# Items listed in a dataset
________
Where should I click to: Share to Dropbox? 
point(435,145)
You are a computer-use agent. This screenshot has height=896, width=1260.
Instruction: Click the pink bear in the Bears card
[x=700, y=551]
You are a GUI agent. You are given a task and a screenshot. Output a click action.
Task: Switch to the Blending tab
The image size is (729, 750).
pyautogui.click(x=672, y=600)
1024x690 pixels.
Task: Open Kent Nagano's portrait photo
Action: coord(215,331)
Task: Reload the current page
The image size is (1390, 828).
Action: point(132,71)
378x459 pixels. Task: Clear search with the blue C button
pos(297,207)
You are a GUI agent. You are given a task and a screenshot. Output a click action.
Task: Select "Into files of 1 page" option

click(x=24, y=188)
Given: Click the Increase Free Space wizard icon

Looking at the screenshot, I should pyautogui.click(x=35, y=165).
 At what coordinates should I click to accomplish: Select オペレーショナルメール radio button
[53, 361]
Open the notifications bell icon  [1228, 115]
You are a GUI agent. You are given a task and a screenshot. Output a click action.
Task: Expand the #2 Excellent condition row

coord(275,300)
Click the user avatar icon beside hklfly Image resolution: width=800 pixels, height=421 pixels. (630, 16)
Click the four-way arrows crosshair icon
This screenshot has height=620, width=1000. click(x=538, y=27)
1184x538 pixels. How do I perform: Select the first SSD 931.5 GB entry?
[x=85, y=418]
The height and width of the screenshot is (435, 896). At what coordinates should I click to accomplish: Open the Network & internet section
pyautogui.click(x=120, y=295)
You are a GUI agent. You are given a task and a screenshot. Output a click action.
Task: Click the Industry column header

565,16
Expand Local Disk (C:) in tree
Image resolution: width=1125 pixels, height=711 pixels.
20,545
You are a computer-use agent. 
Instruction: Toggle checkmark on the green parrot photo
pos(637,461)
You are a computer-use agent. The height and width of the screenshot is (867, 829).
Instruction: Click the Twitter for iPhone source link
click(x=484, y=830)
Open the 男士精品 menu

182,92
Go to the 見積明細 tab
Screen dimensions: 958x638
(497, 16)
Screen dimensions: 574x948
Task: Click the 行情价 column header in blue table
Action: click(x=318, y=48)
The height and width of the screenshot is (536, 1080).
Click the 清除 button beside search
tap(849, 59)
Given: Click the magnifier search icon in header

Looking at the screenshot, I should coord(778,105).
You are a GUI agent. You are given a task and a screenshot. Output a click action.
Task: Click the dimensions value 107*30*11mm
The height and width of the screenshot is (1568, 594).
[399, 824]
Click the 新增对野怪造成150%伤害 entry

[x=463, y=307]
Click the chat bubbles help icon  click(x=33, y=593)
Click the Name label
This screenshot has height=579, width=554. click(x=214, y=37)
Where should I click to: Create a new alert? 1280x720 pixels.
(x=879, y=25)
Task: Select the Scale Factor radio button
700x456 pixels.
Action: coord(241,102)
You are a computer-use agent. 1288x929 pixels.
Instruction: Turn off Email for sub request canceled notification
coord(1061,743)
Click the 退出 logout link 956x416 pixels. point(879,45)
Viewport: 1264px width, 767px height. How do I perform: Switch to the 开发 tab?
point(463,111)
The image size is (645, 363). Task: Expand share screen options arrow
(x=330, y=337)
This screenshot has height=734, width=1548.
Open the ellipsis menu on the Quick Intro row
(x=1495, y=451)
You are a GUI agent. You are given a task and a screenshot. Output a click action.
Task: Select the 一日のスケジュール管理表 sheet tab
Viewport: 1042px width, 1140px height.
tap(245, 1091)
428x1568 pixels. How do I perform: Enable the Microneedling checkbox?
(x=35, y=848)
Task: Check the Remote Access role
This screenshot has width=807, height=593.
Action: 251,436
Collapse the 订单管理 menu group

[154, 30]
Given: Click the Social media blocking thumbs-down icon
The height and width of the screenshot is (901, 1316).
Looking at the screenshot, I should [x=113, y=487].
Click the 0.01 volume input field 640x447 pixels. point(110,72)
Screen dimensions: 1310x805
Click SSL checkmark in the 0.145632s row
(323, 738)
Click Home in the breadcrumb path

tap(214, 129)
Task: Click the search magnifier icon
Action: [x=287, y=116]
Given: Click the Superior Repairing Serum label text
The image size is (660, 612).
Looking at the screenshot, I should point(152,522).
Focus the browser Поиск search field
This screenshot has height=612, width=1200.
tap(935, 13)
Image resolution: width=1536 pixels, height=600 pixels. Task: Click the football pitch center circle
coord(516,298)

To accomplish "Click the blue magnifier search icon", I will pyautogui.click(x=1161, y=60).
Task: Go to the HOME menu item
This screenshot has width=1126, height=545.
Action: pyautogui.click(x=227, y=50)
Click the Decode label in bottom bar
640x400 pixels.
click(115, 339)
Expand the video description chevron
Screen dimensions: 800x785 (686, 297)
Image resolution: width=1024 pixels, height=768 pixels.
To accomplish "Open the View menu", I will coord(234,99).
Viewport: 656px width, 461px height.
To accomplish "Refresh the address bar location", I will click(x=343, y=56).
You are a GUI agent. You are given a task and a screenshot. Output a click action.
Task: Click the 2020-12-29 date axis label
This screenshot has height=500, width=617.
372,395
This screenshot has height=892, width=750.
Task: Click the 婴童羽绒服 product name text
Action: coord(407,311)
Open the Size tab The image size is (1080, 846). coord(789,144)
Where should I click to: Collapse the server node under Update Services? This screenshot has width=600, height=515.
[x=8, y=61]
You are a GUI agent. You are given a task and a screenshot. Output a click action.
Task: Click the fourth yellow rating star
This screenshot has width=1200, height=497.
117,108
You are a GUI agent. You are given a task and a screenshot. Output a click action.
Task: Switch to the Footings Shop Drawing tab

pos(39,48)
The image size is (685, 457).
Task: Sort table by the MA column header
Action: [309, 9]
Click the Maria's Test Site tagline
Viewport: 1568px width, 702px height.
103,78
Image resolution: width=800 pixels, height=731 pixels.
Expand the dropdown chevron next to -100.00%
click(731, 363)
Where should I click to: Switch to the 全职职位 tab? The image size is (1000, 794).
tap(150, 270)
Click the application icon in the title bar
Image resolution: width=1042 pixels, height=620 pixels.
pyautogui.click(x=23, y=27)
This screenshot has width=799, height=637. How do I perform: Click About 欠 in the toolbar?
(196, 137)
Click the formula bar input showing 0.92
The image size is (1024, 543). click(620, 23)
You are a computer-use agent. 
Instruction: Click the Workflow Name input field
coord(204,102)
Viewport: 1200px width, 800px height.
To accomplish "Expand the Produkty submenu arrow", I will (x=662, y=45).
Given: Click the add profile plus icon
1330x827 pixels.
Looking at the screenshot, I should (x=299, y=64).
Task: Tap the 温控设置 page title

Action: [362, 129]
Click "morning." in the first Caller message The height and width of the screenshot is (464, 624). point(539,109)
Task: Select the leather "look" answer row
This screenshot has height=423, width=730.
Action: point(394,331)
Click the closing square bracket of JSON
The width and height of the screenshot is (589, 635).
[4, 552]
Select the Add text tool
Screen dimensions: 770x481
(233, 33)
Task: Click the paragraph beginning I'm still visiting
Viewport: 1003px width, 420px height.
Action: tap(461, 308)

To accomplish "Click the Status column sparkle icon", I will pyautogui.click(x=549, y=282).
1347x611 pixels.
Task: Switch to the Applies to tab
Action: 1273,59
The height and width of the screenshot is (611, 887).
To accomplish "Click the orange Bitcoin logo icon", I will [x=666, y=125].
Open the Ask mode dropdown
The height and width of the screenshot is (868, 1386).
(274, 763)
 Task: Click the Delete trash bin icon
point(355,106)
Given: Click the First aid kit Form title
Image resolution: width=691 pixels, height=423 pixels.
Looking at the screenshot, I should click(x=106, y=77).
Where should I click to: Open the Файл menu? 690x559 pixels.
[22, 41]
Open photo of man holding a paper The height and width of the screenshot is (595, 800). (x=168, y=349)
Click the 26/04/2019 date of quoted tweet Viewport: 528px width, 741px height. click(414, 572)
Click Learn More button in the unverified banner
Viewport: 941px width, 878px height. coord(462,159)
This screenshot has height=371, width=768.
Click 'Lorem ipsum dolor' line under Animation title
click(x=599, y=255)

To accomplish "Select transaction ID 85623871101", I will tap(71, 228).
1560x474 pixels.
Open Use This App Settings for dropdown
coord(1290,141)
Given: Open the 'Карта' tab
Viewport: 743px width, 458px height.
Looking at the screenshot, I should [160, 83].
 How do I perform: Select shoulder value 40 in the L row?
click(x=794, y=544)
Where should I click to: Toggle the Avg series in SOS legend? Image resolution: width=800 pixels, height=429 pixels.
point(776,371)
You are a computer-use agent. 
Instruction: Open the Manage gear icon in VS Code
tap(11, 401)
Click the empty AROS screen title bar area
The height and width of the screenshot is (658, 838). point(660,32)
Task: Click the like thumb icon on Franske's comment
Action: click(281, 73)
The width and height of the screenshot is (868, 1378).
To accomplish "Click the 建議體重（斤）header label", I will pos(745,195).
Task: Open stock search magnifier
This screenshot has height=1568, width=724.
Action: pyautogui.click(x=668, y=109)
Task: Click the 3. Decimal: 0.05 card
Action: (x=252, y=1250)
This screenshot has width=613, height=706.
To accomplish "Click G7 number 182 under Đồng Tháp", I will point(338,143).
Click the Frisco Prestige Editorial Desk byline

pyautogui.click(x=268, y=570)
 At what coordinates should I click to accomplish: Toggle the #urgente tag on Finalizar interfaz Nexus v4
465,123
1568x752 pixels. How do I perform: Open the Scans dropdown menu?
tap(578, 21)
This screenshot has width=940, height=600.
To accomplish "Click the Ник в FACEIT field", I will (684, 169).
________
# Your instructions
Could you restate, word for word, the lines above from the one with "Given: Click the Increase" to the one with "Click the user", both included?

# Written response
Given: Click the Increase Free Space wizard icon

Looking at the screenshot, I should pyautogui.click(x=35, y=165).
 At what coordinates should I click to accomplish: Select オペレーショナルメール radio button
[53, 361]
Open the notifications bell icon  [1228, 115]
You are a GUI agent. You are given a task and a screenshot. Output a click action.
Task: Expand the #2 Excellent condition row

coord(275,300)
Click the user avatar icon beside hklfly Image resolution: width=800 pixels, height=421 pixels. (630, 16)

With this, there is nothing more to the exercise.